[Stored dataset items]
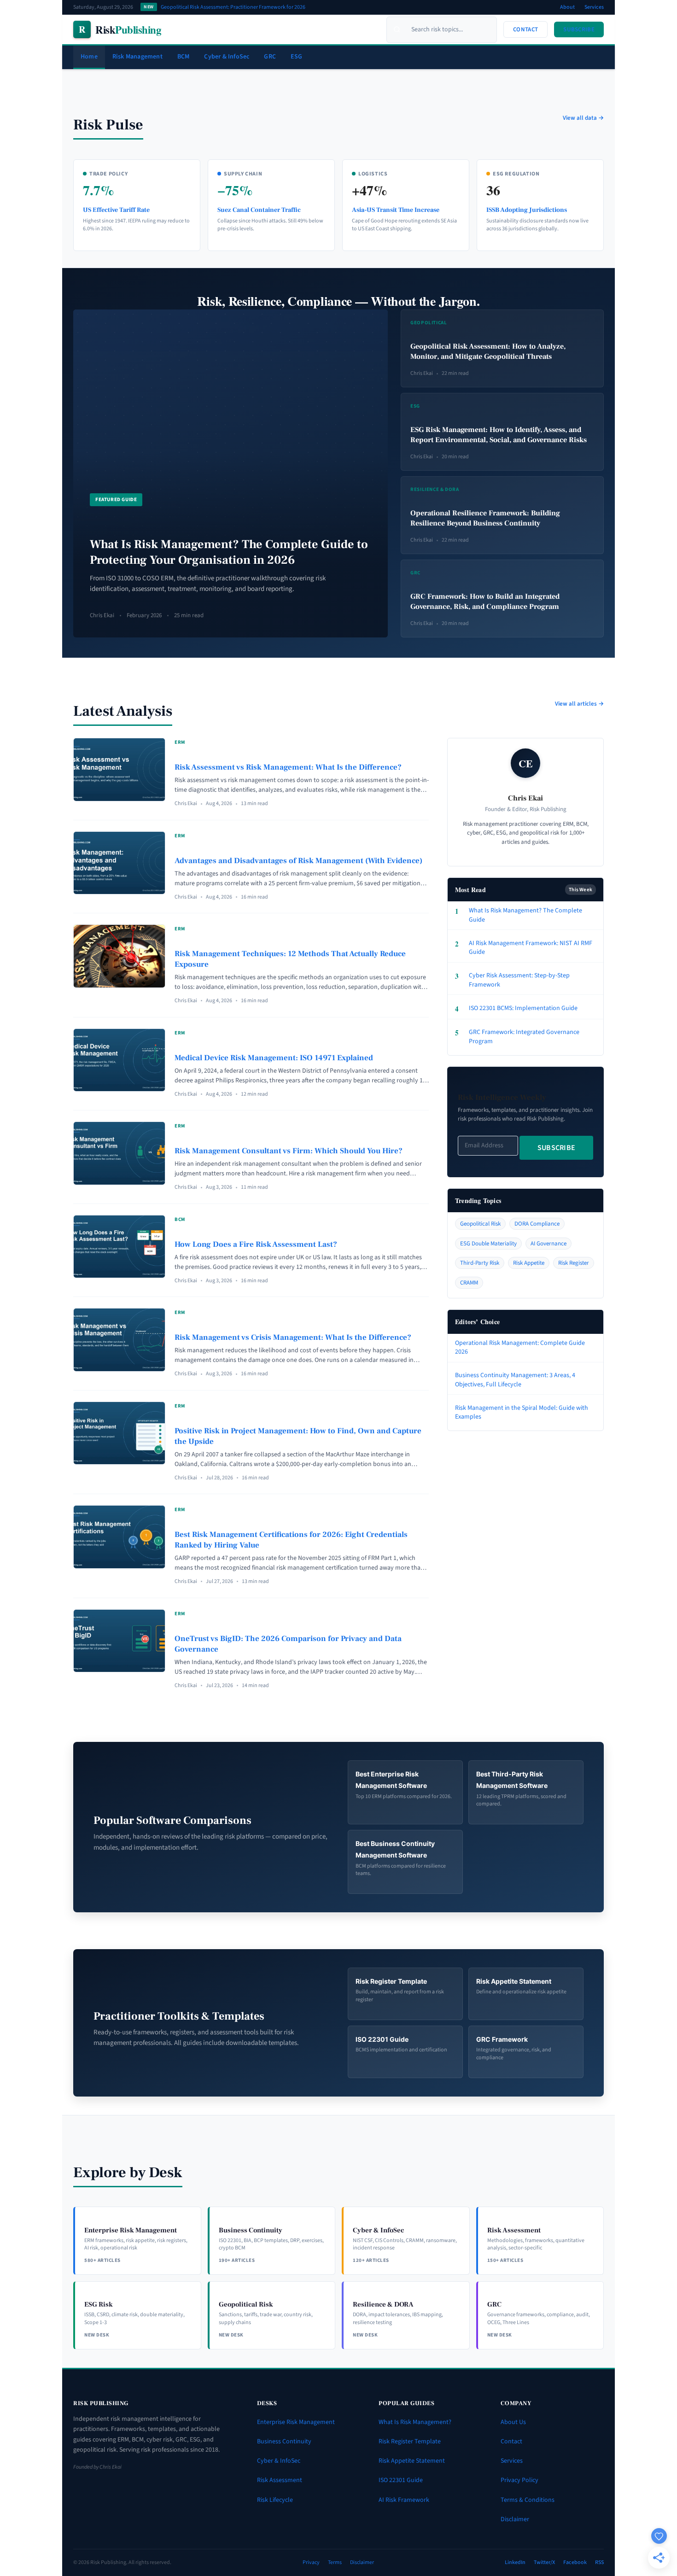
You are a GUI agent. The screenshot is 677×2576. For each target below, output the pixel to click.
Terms (335, 2562)
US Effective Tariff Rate (116, 210)
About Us (513, 2422)
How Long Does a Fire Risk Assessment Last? (256, 1244)
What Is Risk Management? (415, 2422)
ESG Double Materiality (488, 1243)
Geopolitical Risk (480, 1224)
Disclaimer (515, 2519)
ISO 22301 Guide (401, 2480)
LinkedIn (515, 2562)
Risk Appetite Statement (412, 2460)
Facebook (575, 2562)
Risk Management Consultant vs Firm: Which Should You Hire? (289, 1151)
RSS (599, 2562)
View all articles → (579, 704)
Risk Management (137, 56)
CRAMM (469, 1283)
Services (594, 7)
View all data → (583, 118)
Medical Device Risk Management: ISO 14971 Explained (274, 1058)
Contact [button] (525, 29)
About (567, 7)
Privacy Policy (519, 2480)
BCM (183, 56)
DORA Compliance (537, 1224)
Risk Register (573, 1263)
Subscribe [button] (579, 29)
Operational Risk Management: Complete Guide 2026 (520, 1348)
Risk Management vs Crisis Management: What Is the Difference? (293, 1337)
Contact (511, 2441)
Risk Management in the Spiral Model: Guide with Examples (521, 1413)
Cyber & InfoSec (226, 56)
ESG (297, 56)
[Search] (397, 29)
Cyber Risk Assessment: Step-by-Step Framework (512, 980)
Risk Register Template (410, 2441)
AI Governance (548, 1243)
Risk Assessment (279, 2480)
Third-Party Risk (479, 1263)
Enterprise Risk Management (296, 2422)
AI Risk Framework (404, 2500)
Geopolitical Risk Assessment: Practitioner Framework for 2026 (233, 7)
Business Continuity (284, 2441)
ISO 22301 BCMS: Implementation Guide (516, 1009)
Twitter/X (544, 2562)
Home (89, 56)
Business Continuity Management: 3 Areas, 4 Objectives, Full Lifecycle (515, 1380)
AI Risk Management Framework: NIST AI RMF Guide (523, 948)
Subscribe (556, 1148)
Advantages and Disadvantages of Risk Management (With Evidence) (298, 861)
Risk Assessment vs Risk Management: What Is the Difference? (288, 767)
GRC (270, 56)
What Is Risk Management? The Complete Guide (518, 915)
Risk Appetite (528, 1263)
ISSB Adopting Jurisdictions (526, 210)
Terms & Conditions (527, 2500)
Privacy (311, 2562)
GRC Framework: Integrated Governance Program (517, 1037)
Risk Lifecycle (275, 2500)
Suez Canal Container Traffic (259, 210)
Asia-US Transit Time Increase (395, 210)
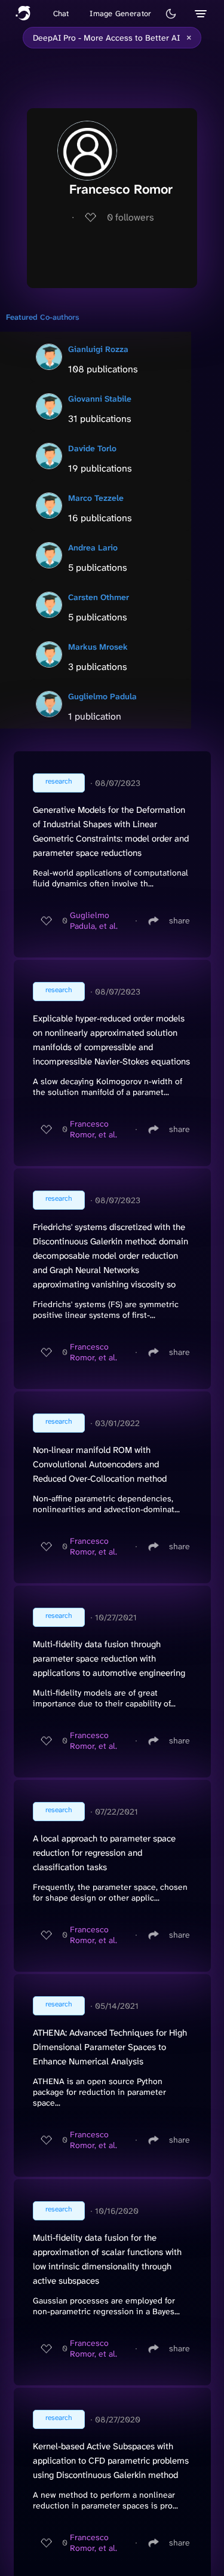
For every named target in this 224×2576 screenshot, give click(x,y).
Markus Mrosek (98, 646)
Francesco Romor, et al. (93, 1129)
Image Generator (120, 13)
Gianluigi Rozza (98, 349)
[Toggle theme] (170, 13)
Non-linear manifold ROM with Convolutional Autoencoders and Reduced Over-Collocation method (100, 1464)
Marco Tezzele (96, 497)
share (179, 920)
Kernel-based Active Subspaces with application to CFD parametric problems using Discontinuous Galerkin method (111, 2460)
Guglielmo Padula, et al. (94, 920)
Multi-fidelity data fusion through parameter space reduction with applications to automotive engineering (109, 1658)
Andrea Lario (93, 547)
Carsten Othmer (98, 597)
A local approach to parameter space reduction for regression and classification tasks (104, 1852)
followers (130, 217)
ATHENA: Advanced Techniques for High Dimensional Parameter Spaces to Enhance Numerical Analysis (110, 2047)
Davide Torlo (92, 448)
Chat (61, 13)
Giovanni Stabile (99, 398)
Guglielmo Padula (102, 696)
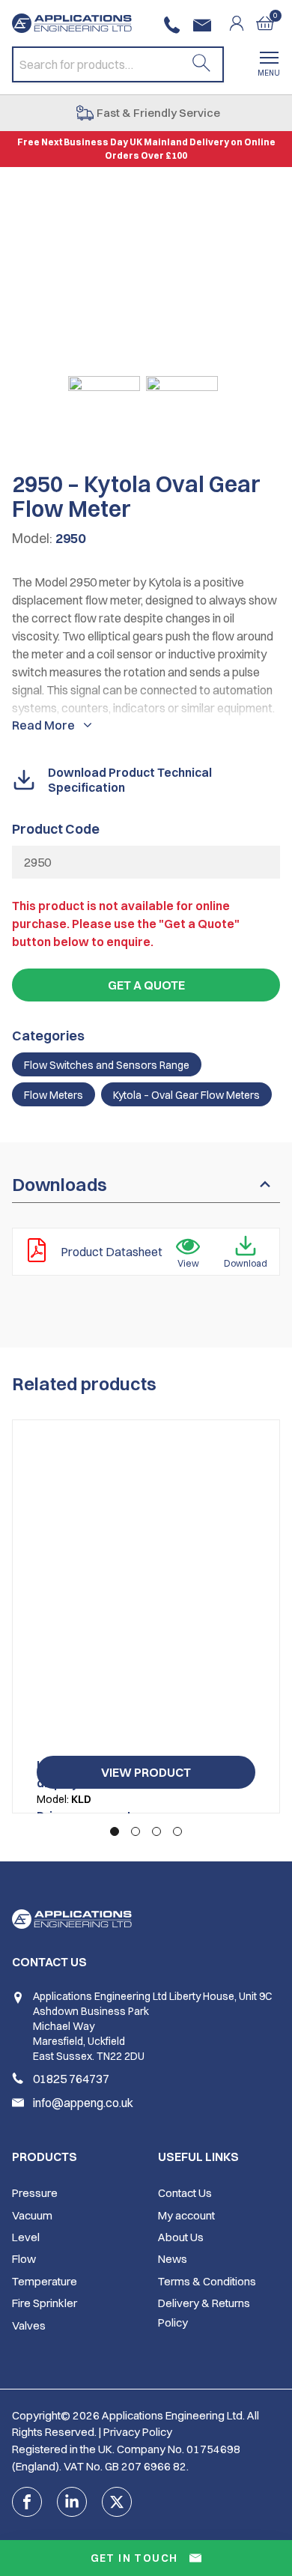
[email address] (205, 25)
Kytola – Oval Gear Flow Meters (186, 1095)
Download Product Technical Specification (130, 780)
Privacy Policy (137, 2432)
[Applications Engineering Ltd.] (72, 23)
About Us (181, 2237)
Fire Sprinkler (44, 2303)
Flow (24, 2259)
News (172, 2259)
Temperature (44, 2281)
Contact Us (185, 2193)
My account (186, 2215)
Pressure (35, 2193)
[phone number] (175, 25)
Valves (29, 2325)
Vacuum (32, 2215)
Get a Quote (146, 985)
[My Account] (242, 23)
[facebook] (27, 2502)
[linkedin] (72, 2502)
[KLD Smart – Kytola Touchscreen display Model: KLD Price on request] (146, 1594)
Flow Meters (53, 1095)
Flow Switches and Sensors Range (106, 1065)
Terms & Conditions (207, 2281)
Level (26, 2237)
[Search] (201, 64)
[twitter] (117, 2502)
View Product (146, 1772)
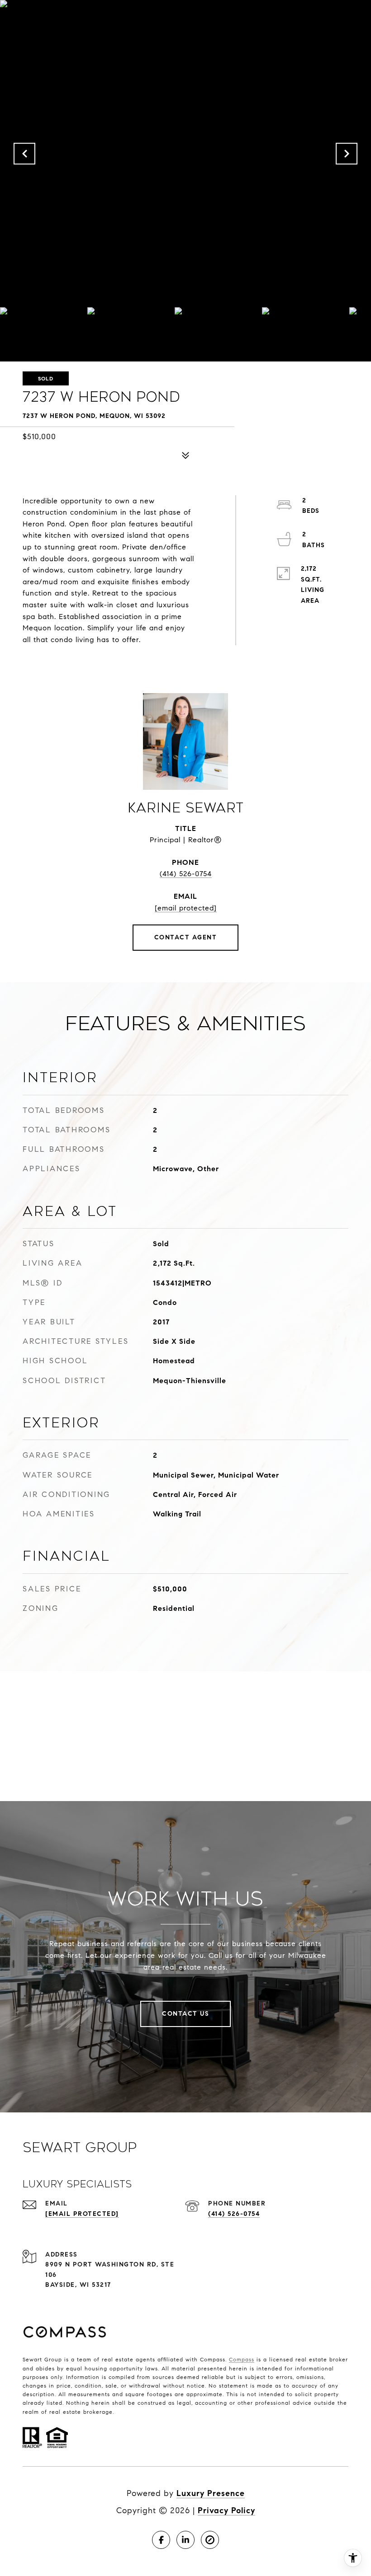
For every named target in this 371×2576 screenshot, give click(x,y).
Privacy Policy (226, 2510)
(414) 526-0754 (186, 873)
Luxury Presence (210, 2493)
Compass (241, 2359)
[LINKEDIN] (185, 2540)
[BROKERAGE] (210, 2540)
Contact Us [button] (185, 2014)
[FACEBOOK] (161, 2540)
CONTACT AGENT (185, 937)
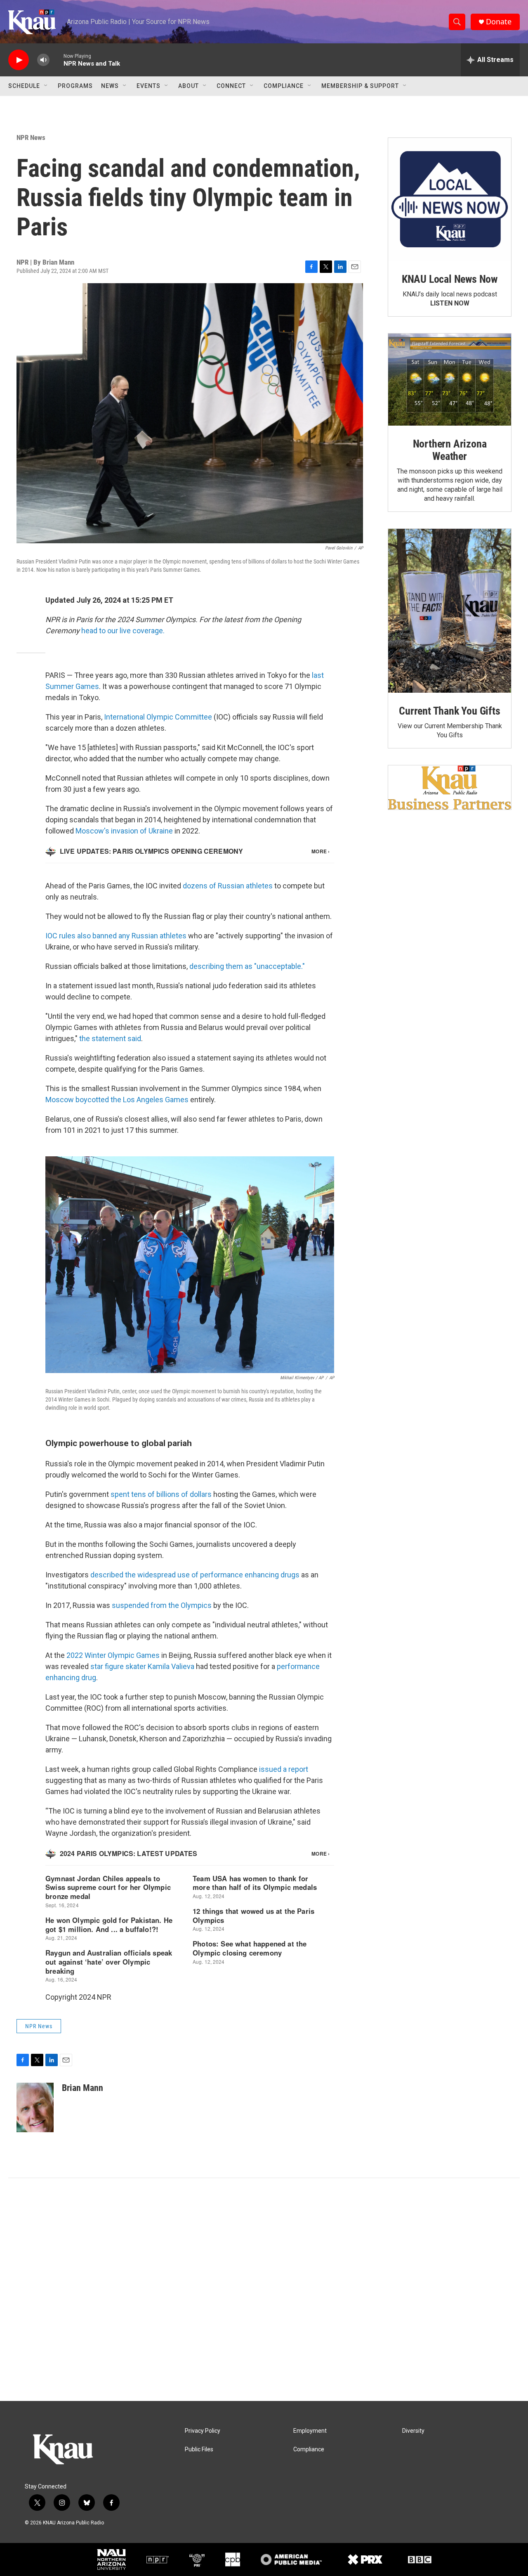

ABOUT THIS TASK: Leave out the images and transcribe all the records exactly.

EXERCISE RESULT:
You are a GUI agent. The screenshot is 677×2576. For each target below, output the pixel to click.
Terms (335, 2562)
US Effective Tariff Rate (116, 210)
About Us (513, 2422)
How Long Does a Fire Risk Assessment Last? (256, 1244)
What Is Risk Management? (415, 2422)
ESG Double Materiality (488, 1243)
Geopolitical Risk (480, 1224)
Disclaimer (515, 2519)
ISO 22301 Guide (401, 2480)
LinkedIn (515, 2562)
Risk Appetite Statement (412, 2460)
Facebook (575, 2562)
Risk Management Consultant vs Firm: Which Should You Hire? (289, 1151)
RSS (599, 2562)
View all articles → (579, 704)
Risk Management (137, 56)
CRAMM (469, 1283)
Services (594, 7)
View all data → (583, 118)
Medical Device Risk Management: ISO 14971 Explained (274, 1058)
Contact [button] (525, 29)
About (567, 7)
Privacy Policy (519, 2480)
BCM (183, 56)
DORA Compliance (537, 1224)
Risk Register (573, 1263)
Subscribe [button] (579, 29)
Operational Risk Management: Complete Guide 2026 (520, 1348)
Risk Management vs Crisis Management: What Is the Difference? (293, 1337)
Contact (511, 2441)
Risk Management in the Spiral Model: Guide with Examples (521, 1413)
Cyber & InfoSec (226, 56)
ESG (297, 56)
[Search] (397, 29)
Cyber Risk Assessment: Step-by-Step Framework (512, 980)
Risk Register Template (410, 2441)
AI Governance (548, 1243)
Risk Assessment (279, 2480)
Third-Party Risk (479, 1263)
Enterprise Risk Management (296, 2422)
AI Risk Framework (404, 2500)
Geopolitical Risk Assessment: Practitioner Framework for 2026 (233, 7)
Business Continuity (284, 2441)
ISO 22301 BCMS: Implementation Guide (516, 1009)
Twitter/X (544, 2562)
Home (89, 56)
Business Continuity Management: 3 Areas, 4 Objectives, Full Lifecycle (515, 1380)
AI Risk Management Framework: NIST AI RMF Guide (523, 948)
Subscribe (556, 1148)
Advantages and Disadvantages of Risk Management (With Evidence) (298, 861)
Risk Assessment vs Risk Management: What Is the Difference? (288, 767)
GRC (270, 56)
What Is Risk Management? The Complete Guide (518, 915)
Risk Appetite (528, 1263)
ISSB Adopting Jurisdictions (526, 210)
Terms & Conditions (527, 2500)
Privacy (311, 2562)
GRC Framework: Integrated Governance Program (517, 1037)
Risk Lifecycle (275, 2500)
Suez Canal Container Traffic (259, 210)
Asia-US Transit Time Increase (395, 210)
For every named target in this 224×2576 screenshot, give click(x,y).
Markus Mrosek (98, 646)
Francesco Romor, et al. (93, 1129)
Image Generator (120, 13)
Gianluigi Rozza (98, 349)
[Toggle theme] (170, 13)
Non-linear manifold ROM with Convolutional Autoencoders and Reduced Over-Collocation method (100, 1464)
Marco Tezzele (96, 497)
share (179, 920)
Kernel-based Active Subspaces with application to CFD parametric problems using Discontinuous Galerkin method (111, 2460)
Guglielmo Padula, et al. (94, 920)
Multi-fidelity data fusion through parameter space reduction with applications to automotive engineering (109, 1658)
Andrea Lario (93, 547)
Carsten Othmer (98, 597)
A local approach to parameter space reduction for regression and classification tasks (104, 1852)
followers (130, 217)
ATHENA: Advanced Techniques for High Dimensional Parameter Spaces to Enhance Numerical Analysis (110, 2047)
Davide Torlo (92, 448)
Chat (61, 13)
Giovanni Stabile (99, 398)
Guglielmo Padula (102, 696)
[email address] (205, 25)
Kytola – Oval Gear Flow Meters (186, 1095)
Download Product Technical Specification (130, 780)
Privacy Policy (137, 2432)
[Applications Engineering Ltd.] (72, 23)
About Us (181, 2237)
Fire Sprinkler (44, 2303)
Flow (24, 2259)
News (172, 2259)
Temperature (44, 2281)
Contact Us (185, 2193)
My account (186, 2215)
Pressure (35, 2193)
[phone number] (175, 25)
Valves (29, 2325)
Vacuum (32, 2215)
Get a Quote (146, 985)
[My Account] (242, 23)
[facebook] (27, 2502)
[linkedin] (72, 2502)
[KLD Smart – Kytola Touchscreen display Model: KLD Price on request] (146, 1594)
Flow Meters (53, 1095)
Flow Switches and Sensors Range (106, 1065)
Terms & Conditions (207, 2281)
Level (26, 2237)
[Search] (201, 64)
[twitter] (117, 2502)
View Product (146, 1772)
For every named target in this 371×2576 screenshot, give click(x,y).
Privacy Policy (226, 2510)
(414) 526-0754 (186, 873)
Luxury Presence (210, 2493)
Compass (241, 2359)
[LINKEDIN] (185, 2540)
[BROKERAGE] (210, 2540)
Contact Us [button] (185, 2014)
[FACEBOOK] (161, 2540)
CONTACT AGENT (185, 937)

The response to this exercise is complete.